L’exposition tire une ligne : une ligne tiraillée, enroulée, multiple et démultipliée. C’est la ligne des chemins dans les bois, au milieu desquels se trouve en l’occurrence le domaine de Kerguéhennec. C’est aussi la ligne tracée par la main et les émotions d’un artiste, qui présente ici sa propre monographie, intitulée « Nix » qui signifie, littéralement, « rien ».

Gilgian Gelzer dessine, peint et photographie, comme le récapitule cette rétrospective qui s’évertue à présenter chaque pratique sous la forme d’un inventaire classé par salle d’exposition. Avec cet accrochage par distinction, les médiums se répondent mais ne se mélangent pas, gardant leur unicité et leur particularité propres.

Dans chacune de ses pièces, Gilgian Gelzer fait en tout cas ressortir les possibles tracés d’une feuille de papier ou d’un cadre choisi. Il met alors ses propres émotions, mais aussi son propre corps, sa propre matérialité, à plat dans l’œuvre. Le support, notamment papier, parait le transporter ; l’artiste y déverse toute son individualité, son âme, son rapport au monde à un instant T, de la colère à la douceur d’un moment présent. Il parle à ce propos  d’une « relation singulière avec le dessin » comme d’un « moment unique qui ne pourra se reproduire », et d’un « moment en arrêt, quelque chose qui se passe, qui perturbe une relation entre des éléments » dans le cas de la photographie.

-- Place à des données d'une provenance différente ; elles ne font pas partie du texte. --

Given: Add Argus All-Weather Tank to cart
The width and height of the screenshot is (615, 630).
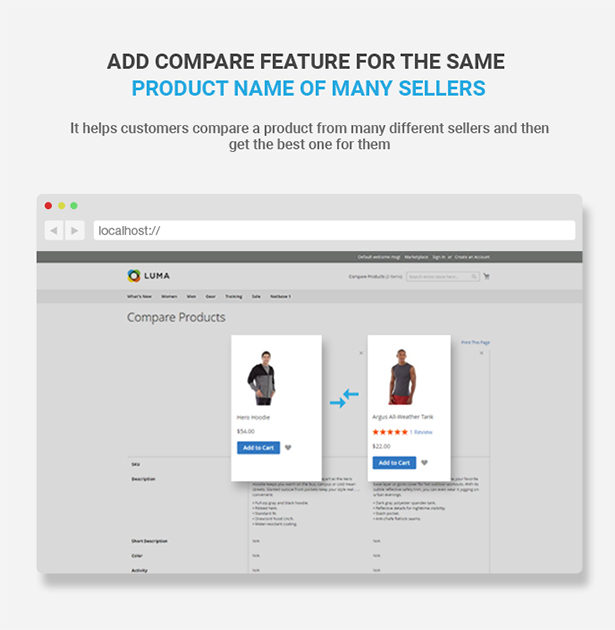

Tout est donc question d’espace-temps. Un temps plus ou moins énervé, qui transparait physiquement par des lignes de crayon denses ou plus légères, colorées ou non. Ici, les traits sont épais, entremêlés sur un grand format dont les contours ne sont pas coupés, mais déchirés. Là, la pointe de crayon va jusqu’à transpercer la feuille. Là encore, les lignes sont plus sveltes : rouges, bleues, les couleurs de l’école, les couleurs du sang et de la mer ou du ciel, elles respirent entre elles sur le blanc crémé du papier.

Dans une troisième pièce, les lignes s’entremêlent à nouveau et se rassemblent sur elles-mêmes jusqu’à former une constellation à l’allure d’étoiles. Il suffit de rapprocher le regard pour observer la force de ces étoiles solitaires, nées d’une minée appuyée, des « impacts » du crayon guidés par une main puissante et précise, d’un poids presque féroce, sur le ciel toujours immaculé de la feuille de papier dont l’espace se désemplit alors.

Le temps, et l’espace, donc : le format est l’unique choix vers lequel souhaite aller l’artiste, laissant vaquer ses autres décisions aux domaines de l’inconscient et du hasard. « Je souhaite prendre de moins en moins de décisions », le but étant de laisser la spontanéité prendre le pas sur un certain déterminisme de l’artiste. Gilgian Gelzer produit ainsi ce qu’il nomme des « événements graphiques », guidé par sa main à la fois douloureuse et teintée de mysticisme ou de magie, dans le cadre et la taille choisis de la feuille de papier.

Dans la quatrième pièce justement, le format ici s’amenuise et l’exposition prend même des allures de cabinet, en présentant deux ensembles variés de moyens et petits formats. Dans cette salle, Gilgian Gelzer évoque son besoin quotidien de pratiquer le dessin, y compris quand le temps et l’humeur ne sont pas aux grands formats. Ces charmantes cartes, intitulées « strokes », sont comme autant de coups de poings dans une sphère journalière et éventuellement routinière, de laquelle ils s’affranchissent par le fait même de leur propre existence, rendant ce moment unique, glissant vers l’intemporalité.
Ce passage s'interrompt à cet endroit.